:: EXERCISE INPUT ::
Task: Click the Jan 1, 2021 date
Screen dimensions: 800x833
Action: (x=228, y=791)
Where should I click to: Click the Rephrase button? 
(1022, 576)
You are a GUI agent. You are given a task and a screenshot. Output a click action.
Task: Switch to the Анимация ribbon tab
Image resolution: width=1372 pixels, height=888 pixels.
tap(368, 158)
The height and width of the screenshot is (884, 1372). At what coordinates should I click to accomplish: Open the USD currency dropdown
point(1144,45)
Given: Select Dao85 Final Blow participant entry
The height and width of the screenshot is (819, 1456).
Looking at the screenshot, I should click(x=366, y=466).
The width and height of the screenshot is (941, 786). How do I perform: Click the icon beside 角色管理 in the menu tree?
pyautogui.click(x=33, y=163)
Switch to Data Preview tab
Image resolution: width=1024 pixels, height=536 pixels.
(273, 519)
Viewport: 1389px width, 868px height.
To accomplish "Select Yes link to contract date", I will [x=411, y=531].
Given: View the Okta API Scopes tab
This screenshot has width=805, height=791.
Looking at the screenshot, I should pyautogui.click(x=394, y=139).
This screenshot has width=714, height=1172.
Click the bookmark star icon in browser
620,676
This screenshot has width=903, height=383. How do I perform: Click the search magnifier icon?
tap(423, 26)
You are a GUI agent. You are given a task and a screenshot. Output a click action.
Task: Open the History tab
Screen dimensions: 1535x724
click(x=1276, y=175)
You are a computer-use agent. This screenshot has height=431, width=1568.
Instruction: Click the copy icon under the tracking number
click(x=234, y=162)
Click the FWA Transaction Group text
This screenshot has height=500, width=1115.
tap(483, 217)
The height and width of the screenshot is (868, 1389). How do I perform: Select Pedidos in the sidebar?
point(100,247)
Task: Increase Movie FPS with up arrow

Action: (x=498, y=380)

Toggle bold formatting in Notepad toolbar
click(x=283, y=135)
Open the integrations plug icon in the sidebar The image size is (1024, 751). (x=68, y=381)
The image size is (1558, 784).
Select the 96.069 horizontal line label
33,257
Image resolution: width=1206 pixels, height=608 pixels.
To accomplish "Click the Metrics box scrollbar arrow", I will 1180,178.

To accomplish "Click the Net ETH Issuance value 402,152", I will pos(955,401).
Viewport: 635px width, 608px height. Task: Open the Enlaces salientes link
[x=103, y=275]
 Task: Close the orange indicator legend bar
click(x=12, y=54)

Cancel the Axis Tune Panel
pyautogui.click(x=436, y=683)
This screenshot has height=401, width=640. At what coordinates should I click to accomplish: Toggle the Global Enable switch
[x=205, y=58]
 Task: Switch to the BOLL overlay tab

:: WHAT IS BEING ASKED ::
Among the entries above, the lines between the ones containing "Where should I" and "Given: Select Dao85", inclusive, are to be transcribed exactly. No other line is to be given.

:: FINISHED EXERCISE ::
Where should I click to: Click the Rephrase button? 
(1022, 576)
You are a GUI agent. You are given a task and a screenshot. Output a click action.
Task: Switch to the Анимация ribbon tab
Image resolution: width=1372 pixels, height=888 pixels.
tap(368, 158)
The height and width of the screenshot is (884, 1372). At what coordinates should I click to accomplish: Open the USD currency dropdown
point(1144,45)
Given: Select Dao85 Final Blow participant entry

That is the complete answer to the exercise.